__RECORDS SHOWN__
════════════════════

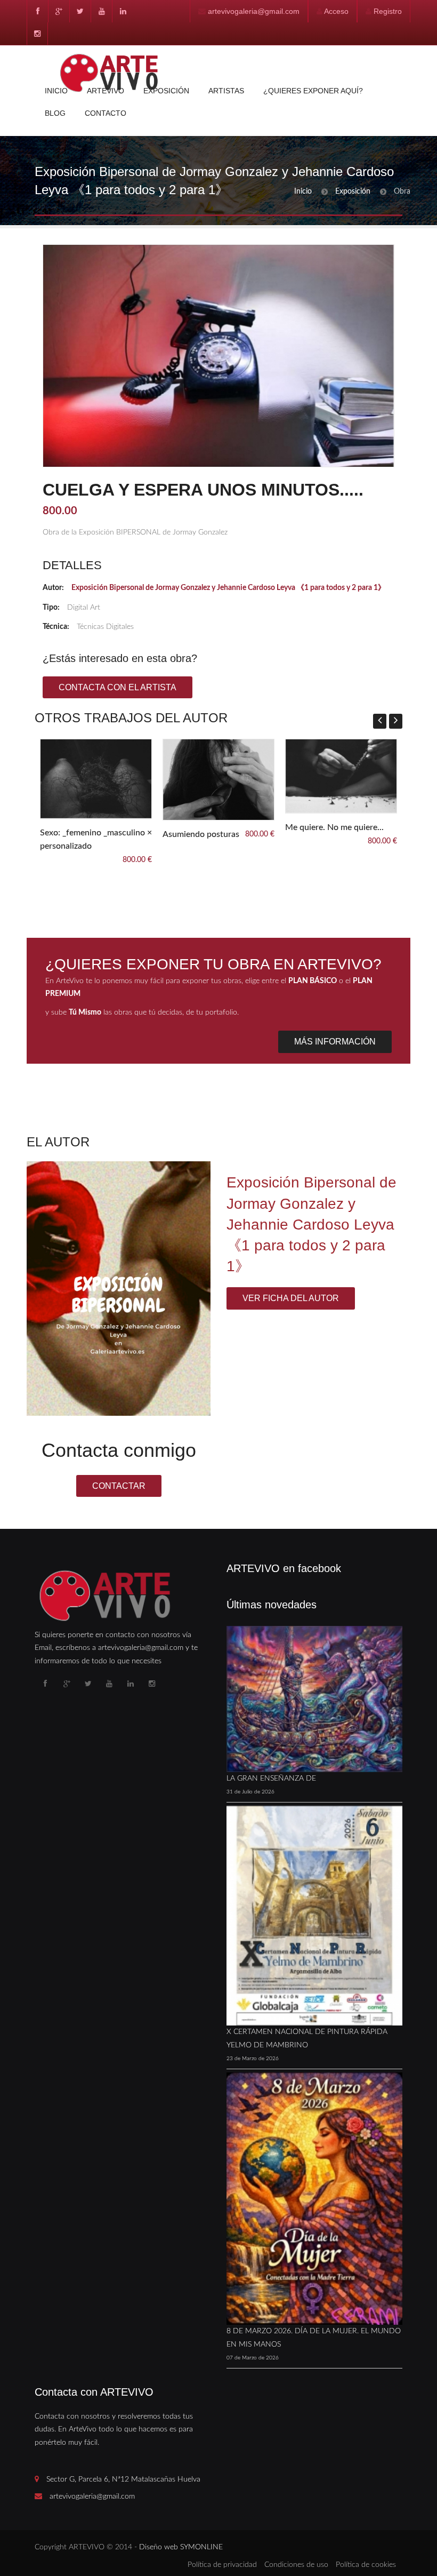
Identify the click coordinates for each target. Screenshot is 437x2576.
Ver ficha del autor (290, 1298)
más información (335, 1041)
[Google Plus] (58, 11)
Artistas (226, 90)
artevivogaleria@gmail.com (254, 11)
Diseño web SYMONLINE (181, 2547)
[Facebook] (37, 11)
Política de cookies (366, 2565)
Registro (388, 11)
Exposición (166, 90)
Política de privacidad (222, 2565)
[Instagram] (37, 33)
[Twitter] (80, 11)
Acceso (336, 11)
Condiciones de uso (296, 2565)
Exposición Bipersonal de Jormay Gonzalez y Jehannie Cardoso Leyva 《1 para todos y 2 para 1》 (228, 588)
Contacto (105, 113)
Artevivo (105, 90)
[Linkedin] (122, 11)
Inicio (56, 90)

════════════════════

__ACTIVITY__
Can the entries above be repeated exactly, without their pictures?

__WRITTEN RESPONSE__
Identify the click coordinates for each target. Screenshot is 437x2576.
Ver ficha del autor (290, 1298)
más información (335, 1041)
[Google Plus] (58, 11)
Artistas (226, 90)
artevivogaleria@gmail.com (254, 11)
Diseño web SYMONLINE (181, 2547)
[Facebook] (37, 11)
Política de cookies (366, 2565)
Registro (388, 11)
Exposición (166, 90)
Política de privacidad (222, 2565)
[Instagram] (37, 33)
[Twitter] (80, 11)
Acceso (336, 11)
Condiciones de uso (296, 2565)
Exposición Bipersonal de Jormay Gonzalez y Jehannie Cardoso Leyva 《1 para todos y 2 para 1》 (228, 588)
Contacto (105, 113)
Artevivo (105, 90)
[Linkedin] (122, 11)
Inicio (56, 90)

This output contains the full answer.